In Mexico, pediatricians and neonatologists advocate supplementation with vitamin E free of possibly toxic vehicles for ROP prevention in premature newborns. However, to date, there have been no reports on the efficacy of this intervention. Thus, the present study's objective was to evaluate the effect of vitamin E oral supplementation at a dosage of 12.5 IU every 12 h (25 IU/day) from 72 h after birth to 28 days in the prevention of ROP in VLBW infants with RDS.

2. Methods

2.1. Study design and participants

The study was a randomized, double-blind clinical trial conducted in the intensive care unit of the Instituto Nacional de Perinatología (INPer) in Mexico City, from March 1, 2013, to October 1, 2015. The study protocol was approved by the Internal Review Board of INPer (Registration ID: 212250-10231), and signed informed consent was obtained from the children's parents. This trial was retrospectively registered as NCT03274596 at http://clinicaltrials.gov/.

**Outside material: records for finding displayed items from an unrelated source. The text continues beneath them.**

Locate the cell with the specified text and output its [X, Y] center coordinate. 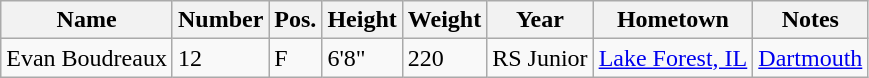
Dartmouth [810, 58]
220 [444, 58]
F [296, 58]
Height [362, 20]
Weight [444, 20]
Notes [810, 20]
Year [540, 20]
Lake Forest, IL [673, 58]
RS Junior [540, 58]
Number [220, 20]
6'8" [362, 58]
Hometown [673, 20]
Name [87, 20]
12 [220, 58]
Pos. [296, 20]
Evan Boudreaux [87, 58]
From the cell containing the given text, extract its center point as (x, y) coordinate. 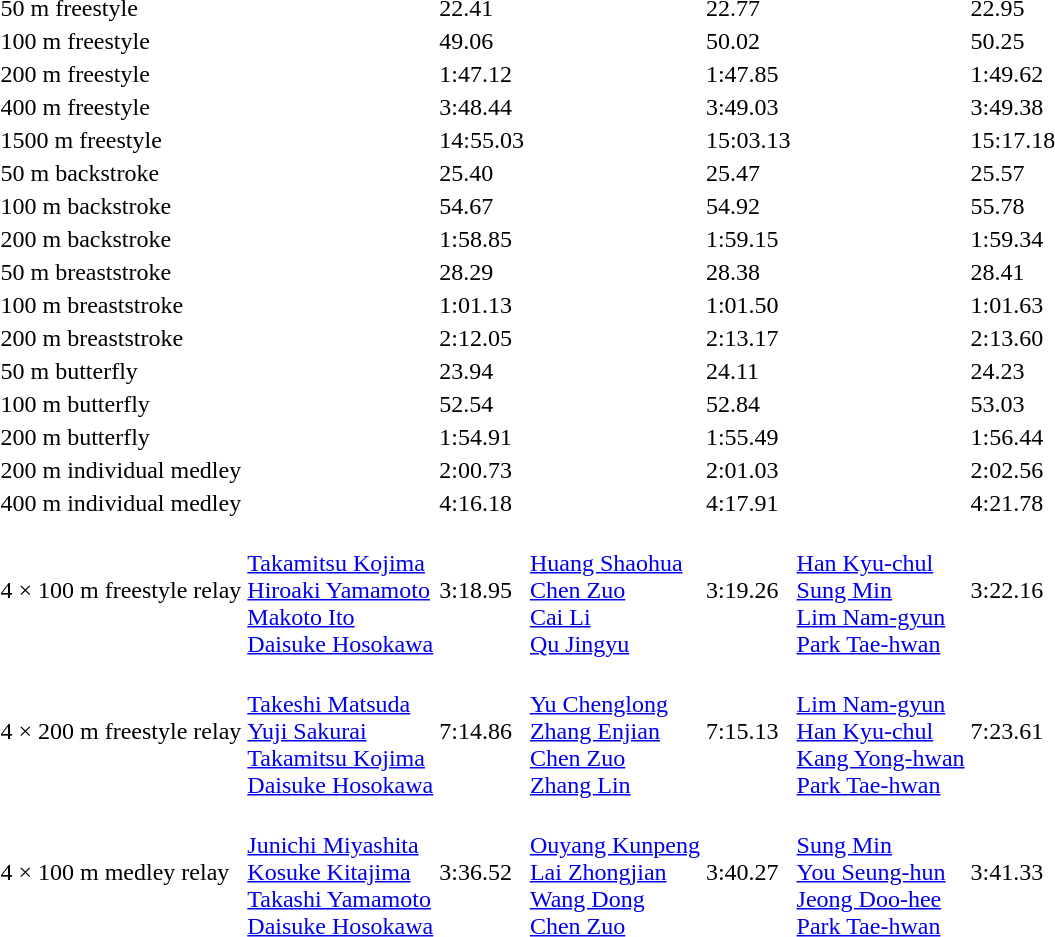
3:49.03 (748, 107)
15:03.13 (748, 140)
49.06 (482, 41)
50.02 (748, 41)
2:00.73 (482, 470)
52.84 (748, 404)
1:59.15 (748, 239)
7:15.13 (748, 731)
1:47.85 (748, 74)
4:16.18 (482, 503)
52.54 (482, 404)
1:01.13 (482, 305)
3:19.26 (748, 590)
Huang ShaohuaChen ZuoCai LiQu Jingyu (614, 590)
28.38 (748, 272)
2:13.17 (748, 338)
1:58.85 (482, 239)
Yu ChenglongZhang EnjianChen ZuoZhang Lin (614, 731)
7:14.86 (482, 731)
Lim Nam-gyunHan Kyu-chulKang Yong-hwanPark Tae-hwan (880, 731)
25.40 (482, 173)
1:55.49 (748, 437)
2:12.05 (482, 338)
25.47 (748, 173)
14:55.03 (482, 140)
1:54.91 (482, 437)
23.94 (482, 371)
28.29 (482, 272)
3:18.95 (482, 590)
Takamitsu KojimaHiroaki YamamotoMakoto ItoDaisuke Hosokawa (340, 590)
Takeshi MatsudaYuji SakuraiTakamitsu KojimaDaisuke Hosokawa (340, 731)
1:01.50 (748, 305)
4:17.91 (748, 503)
2:01.03 (748, 470)
1:47.12 (482, 74)
3:48.44 (482, 107)
Han Kyu-chulSung MinLim Nam-gyunPark Tae-hwan (880, 590)
54.67 (482, 206)
54.92 (748, 206)
24.11 (748, 371)
Return [X, Y] of the center of cell containing provided text 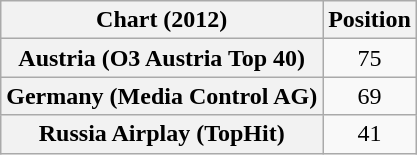
Position [370, 20]
Russia Airplay (TopHit) [162, 134]
Germany (Media Control AG) [162, 96]
Chart (2012) [162, 20]
69 [370, 96]
Austria (O3 Austria Top 40) [162, 58]
41 [370, 134]
75 [370, 58]
Scan for the cell matching the given text and deliver its (x, y) coordinate at center. 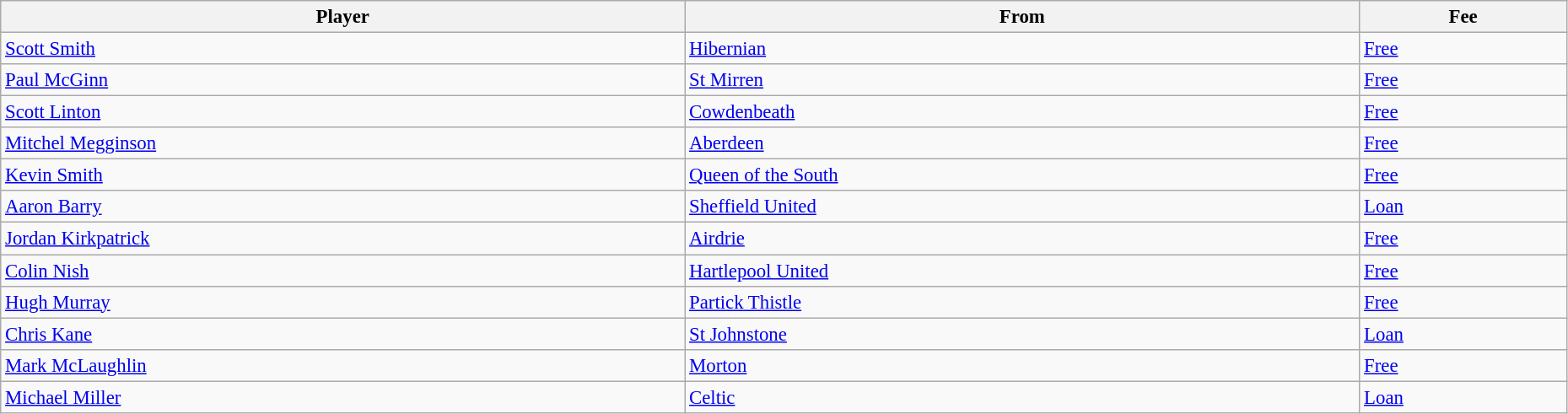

The inclusion criteria were VLBW infants with an RDS diagnosis defined as labored breathing, such as tachypnoea, nasal flaring, chest retractions, or grunting.[20] All VLBW infants included were treated with the intubation-surfactant-extubation technique. Subsequently, they received continuous positive airway pressure (CPAP). Some neonates required mechanical ventilation, after which they received CPAP via the nasal route or a nasal cannula. All the patients were continuously monitored using a transcutaneous oxygen monitor to maintain O2 saturation between 90 and 93%. At all times from birth, a controlled oxygen supply was provided using an air-oxygen blender in accordance with the institution's neonatal resuscitation guidelines.

The exclusion criteria were preterm newborns with congenital malformations, Rh incompatibility and isoimmunization, non-immune or immune hydrops fetalis, or grade III/IV intraventricular hemorrhage, and neonates born to mothers with thrombocytopenic purpura and/or any immunodeficiency.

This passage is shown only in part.